The Middle Ages- Not So Dark

The Roman era in Britain may be characterized by the country houses, with central heating and hot baths, of the wealthy landowners, protected more by the Roman culture of law than by the soldiers who could be summoned in times of emergency. This lifestyle is what Britain, and other areas governed by Rome, had to lose when the Roman Empire fell. And Britain did lose this when Rome failed, c. 400-550 AD.

But most of Europe didn't. Growth plateaued but did not become decline until an economic crisis, c. 800 AD, led to both famine and reforestation of abandoned farmlands, this event being well decoupled from the 'fall' of Rome. Arguably, the darkest thing about the Dark Ages is the zeal with which the monks and clerics destroyed any written document that did not affirm the latest rulings from Rome- the Rome of the Pope, busily engaged in 'catholicizing' the writings and laws of the church.
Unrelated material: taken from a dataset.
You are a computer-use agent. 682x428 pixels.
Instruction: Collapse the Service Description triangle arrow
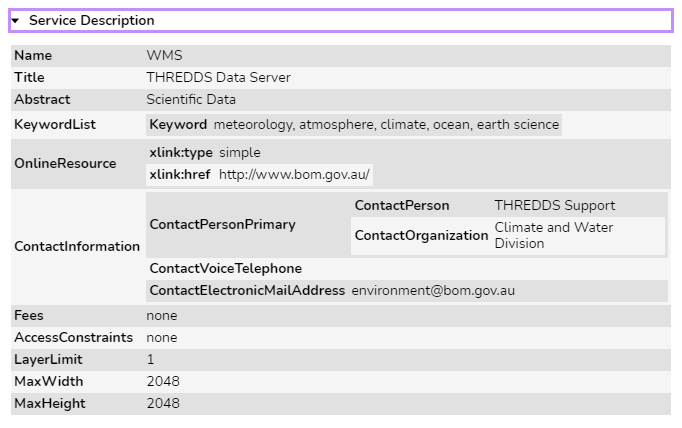coord(16,20)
Even impoverished Britain, in those chilly days, could afford a few ermine furs, but Normandy, from the late 9th century on, was engaged in building cathedrals, universities, and the cadres of educated men to staff them. They were constrained by their technology, but they were not poor people. Northern Italy was prosperous, with walled cities fed by well-ruled hinterlands, financing and carrying on trade with Constantinople and the Levant. The Hanse had emerged as a loose coalition of prosperous and vigorous cities reaching out to expand their markets and trade. In general, prosperity, here defined as adding 1-2% each year to the economy instead of losing that amount, reigned.
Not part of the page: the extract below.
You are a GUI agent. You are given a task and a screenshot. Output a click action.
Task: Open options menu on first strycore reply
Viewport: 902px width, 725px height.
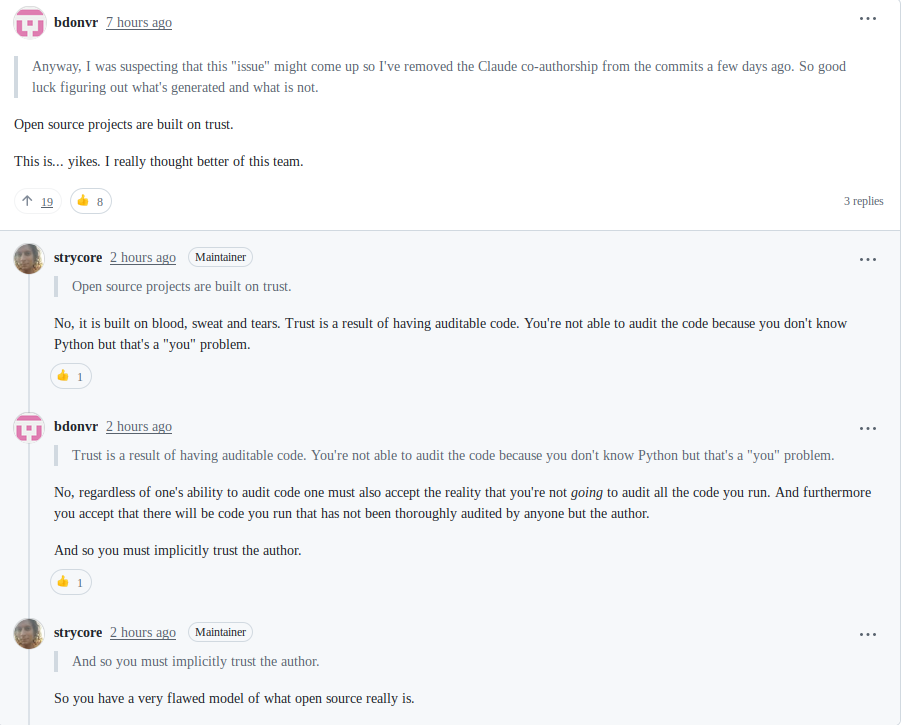[867, 260]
At that point in European history, the nation-state lay in the past- they had tried that, and it failed. They had replaced it with feudalism, a complex system in which each person owed allegiance to, and was governed by, many different jurisdictions and levels, many of which could, and did, conflict with each other. Maybe we can see some of the force of feudalism when we contrast how the nation-states of the past had been gobbled like popcorn by an expansionist Rome, while feudalism knit the entire continent of Europe into a semi-cohesive whole.

The city-state, on the other hand, prospered. It proved unnecessary for the city to legally rule the hinterlands- the city did that naturally by controlling the markets- and cities became compact and powerful centers of productivity, petitioning for charters and special privileges. Ruling themselves feudally, as did their society, they also became the first pillars of self-government.